Tangenti Protezione Civile, la Procura di Bari chiede 6 anni per Lerario

Le richieste di condanna della Procura per l’ex capo della protezione civile pugliese. Sentenza il 23 marzo

Giovedì 23 Febbraio 2023, 14:15

24 Febbraio 2023, 08:44

BARI -  «Ero solo in tutta la Regione a fronteggiare il covid. Ero stressato da un carico di lavoro enorme. Non mi sono reso conto della gravità di quello che ho fatto». L’ex capo della Protezione civile, Mario Lerario, ha affidato a un memoriale la sua difesa davanti al gup di Bari, Alfredo Ferraro, per rispondere dell’accusa di corruzione per atto contrario ai doveri d’ufficio: due tangenti da 10 e 20mila euro prese da altrettanti imprenditori, a fronte delle quali la Procura ha chiesto, per il 50enne ex dirigente della Regione, la condanna a sei anni di carcere.
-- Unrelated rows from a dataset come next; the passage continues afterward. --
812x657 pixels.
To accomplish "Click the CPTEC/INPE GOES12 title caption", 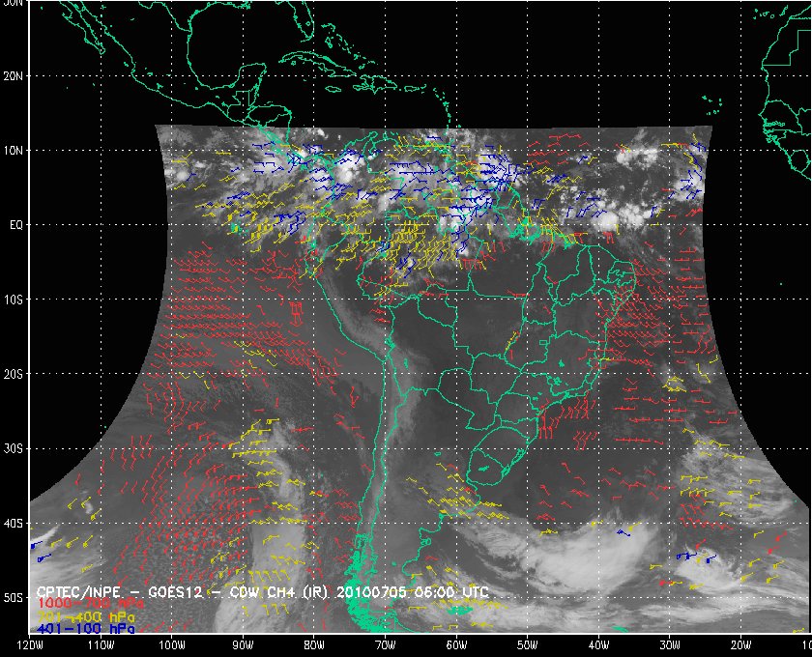I will 262,591.
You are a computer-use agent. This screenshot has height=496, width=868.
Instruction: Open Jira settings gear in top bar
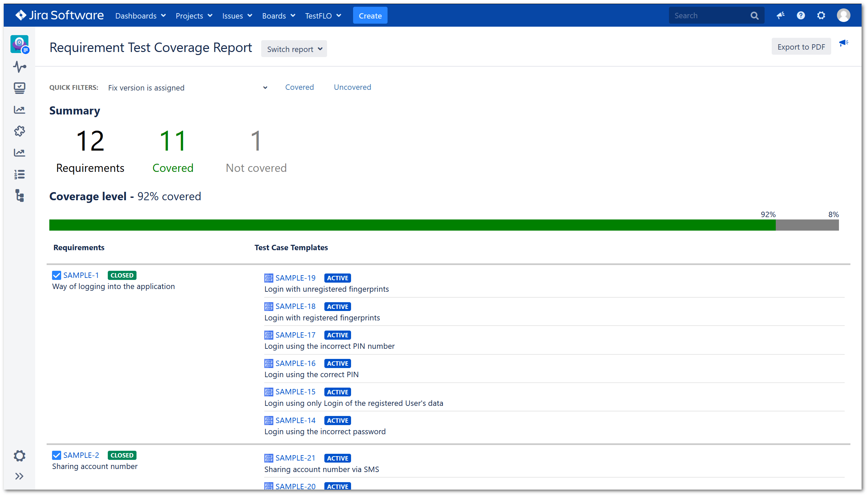(821, 15)
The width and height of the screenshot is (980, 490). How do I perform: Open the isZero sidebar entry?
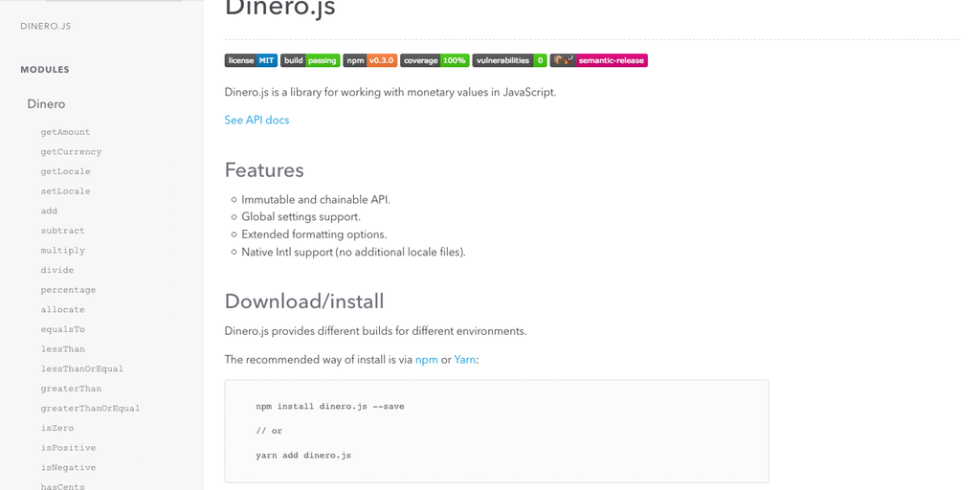(56, 429)
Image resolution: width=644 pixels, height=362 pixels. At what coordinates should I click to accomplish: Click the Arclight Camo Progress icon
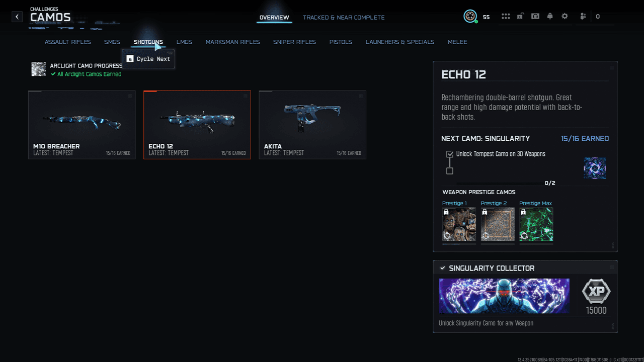pos(38,69)
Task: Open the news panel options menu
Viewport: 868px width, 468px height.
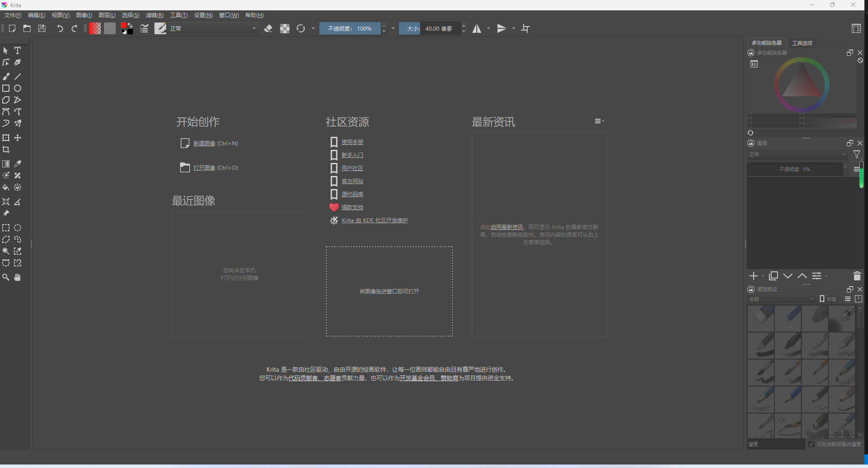Action: pyautogui.click(x=599, y=121)
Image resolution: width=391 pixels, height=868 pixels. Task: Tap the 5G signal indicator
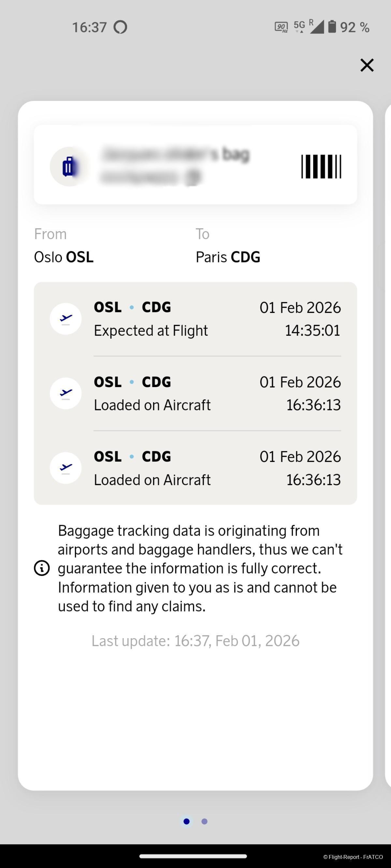[299, 26]
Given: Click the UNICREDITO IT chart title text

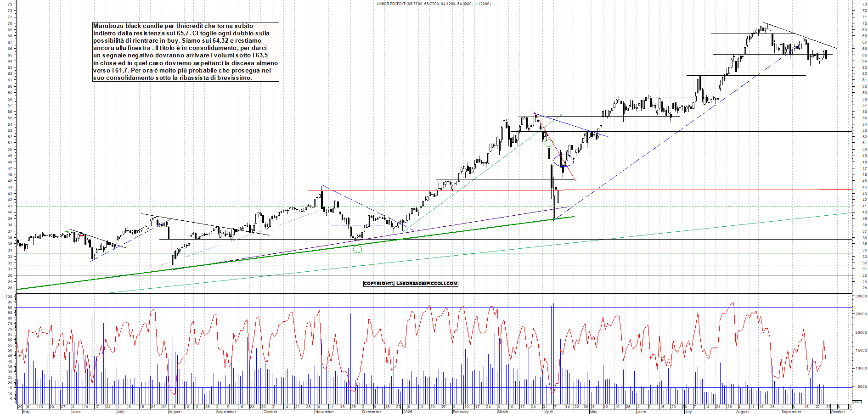Looking at the screenshot, I should (x=434, y=4).
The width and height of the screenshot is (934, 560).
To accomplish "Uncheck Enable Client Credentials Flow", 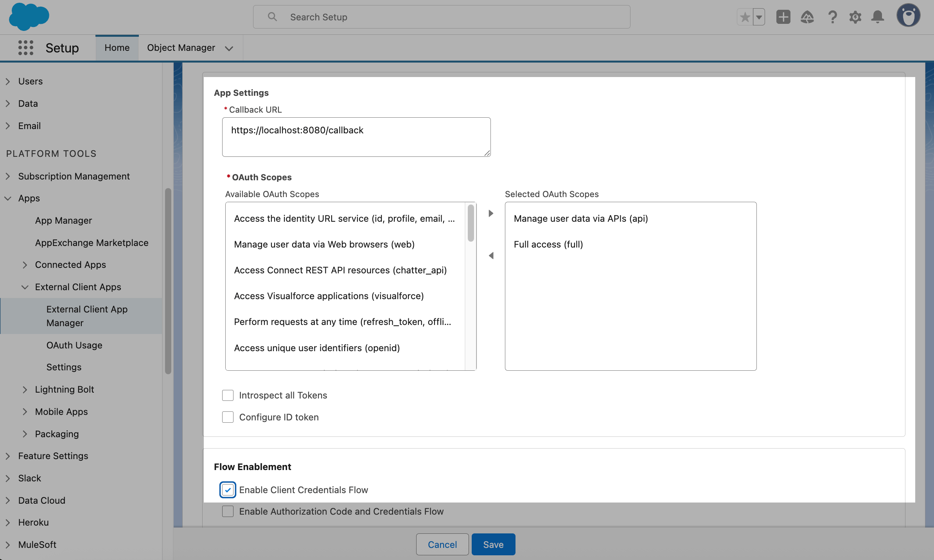I will click(x=228, y=490).
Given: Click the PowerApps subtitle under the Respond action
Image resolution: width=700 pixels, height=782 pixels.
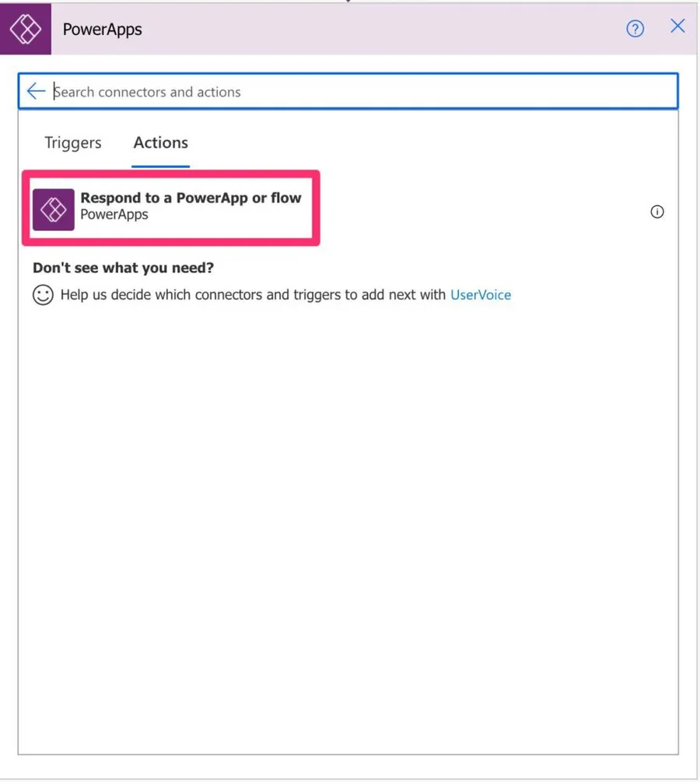Looking at the screenshot, I should pyautogui.click(x=114, y=215).
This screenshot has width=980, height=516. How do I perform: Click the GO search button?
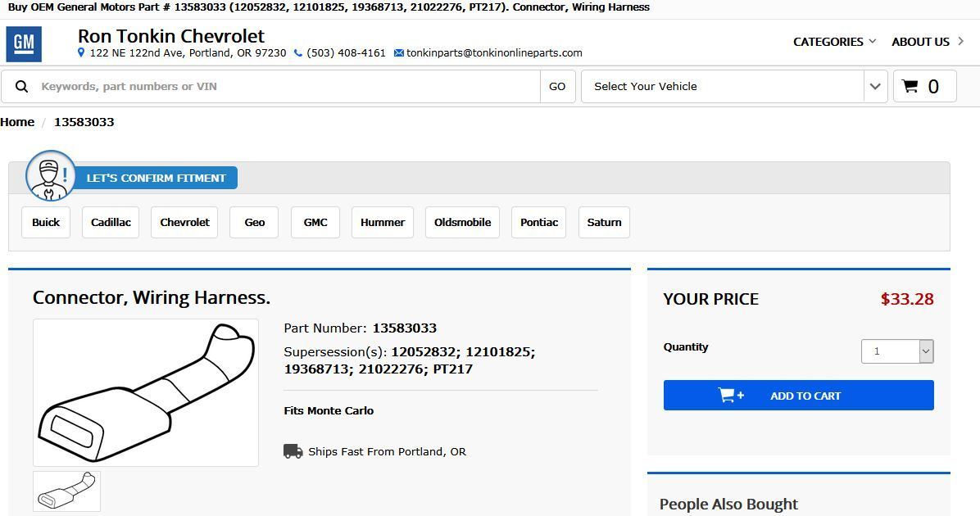click(x=557, y=87)
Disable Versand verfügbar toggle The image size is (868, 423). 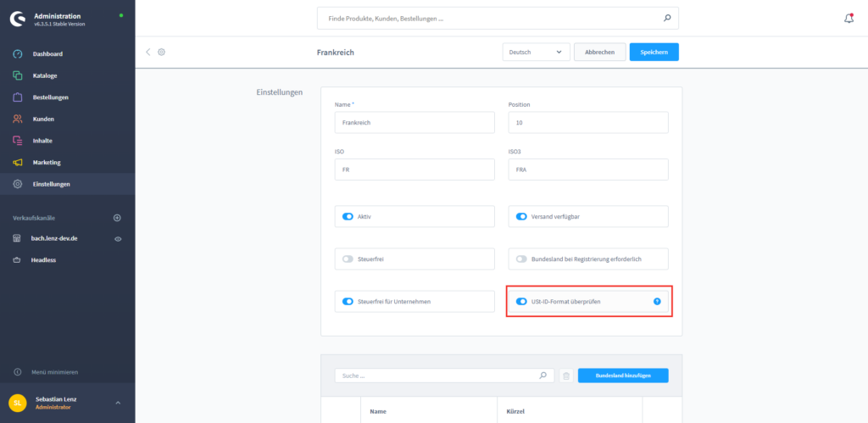coord(521,216)
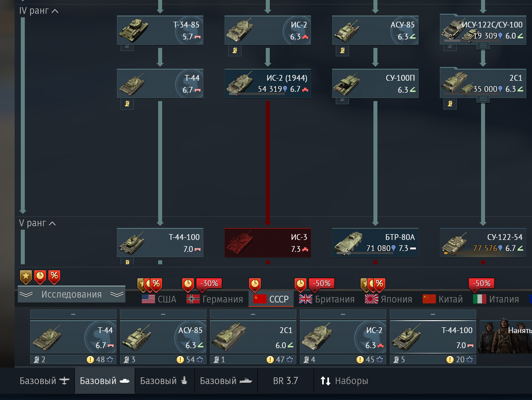Select the Базовый helicopter preset
Image resolution: width=532 pixels, height=400 pixels.
click(x=165, y=380)
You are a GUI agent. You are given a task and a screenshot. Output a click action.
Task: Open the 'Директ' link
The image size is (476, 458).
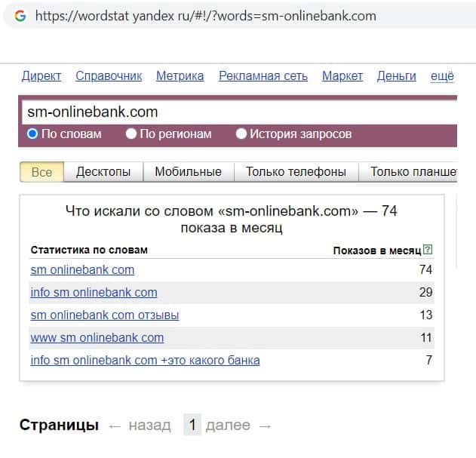(41, 76)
La sentenza è prevista per il 23 marzo.

Lerario ieri era in aula insieme all’imprenditore Luca Leccese, che come lui ha scelto il rito abbreviato (la Procura ne ha chiesto la condanna a 4 anni), mentre l’altro imprenditore Mottola è a giudizio con il rito ordinario. L’ex dirigente di Acquaviva delle Fonti, arrestato in flagranza il 23 dicembre 2021 e tuttora ai domiciliari, è apparso estremamente provato, molto dimagrito, con i capelli totalmente bianchi. «Sono riuscito a gestire l’emergenza covid nonostante l’enorme lavoro di quei mesi. Ammetto di essere stato superficiale, ma alla base di quello che ho fatto non c’era nessun accordo corruttivo», è il succo della dichiarazione depositata in udienza da Lerario, che già in precedenza aveva ammesso le dazioni. Il suo avvocato, Michele Laforgia, ha sollevato una questione di nullità del procedimento (il «no» alla richiesta di integrazione documentale costituirebbe una violazione al diritto della difesa), e ha poi sostenuto che non ci sarebbe correlazione tra le tangenti e gli affidamenti contestati, chiedendo dunque la riqualificazione dell’accusa nella più lieve corruzione impropria.

«Dalle indagini emerge una storia totalmente opposta rispetto a quanto ha scritto Lerario – ha detto però il procuratore aggiunto Alessio Coccioli, intervenuto insieme al procuratore Roberto Rossi con cui sta conducendo le indagini sugli appalti della Protezione civile -. Lerario non sembrava affatto stressato, anzi era molto attento alle intercettazioni. E in ogni caso le sue giustificazioni non valgono ad escludere il comportamento illecito che è stato tenuto». L’accusa ritiene che a fronte delle due tangenti (quella da 20mila euro inserita da Mottola in un pacco di carne, quella da 10mila consegnata in auto da Leccese e che gli è costata l’arresto in flagranza), Lerario avrebbe truccato almeno cinque appalti per 2,8 milioni a favore di Leccese (difeso dall’avvocato Gianluca Ursitti) e altrettanti per 2,5 milioni a favore di Mottola, affidando loro lavori che non avrebbero potuto avere. La Regione, parte civile con l’avvocato Rita Biancofiore, vuole dai tre imprenditori un risarcimento complessivo da 7,5 milioni di euro in cui è incluso anche il danno di immagine: ieri ha chiesto una provvisionale da un milione. A Lerario la Procura di Bari contesta anche una ulteriore mazzetta da 35mila euro, per la quale due settimane fa sono finiti ai domiciliari l’ex funzionario regionale Antonio Mercurio e l’imprenditore Antonio Illuzzi.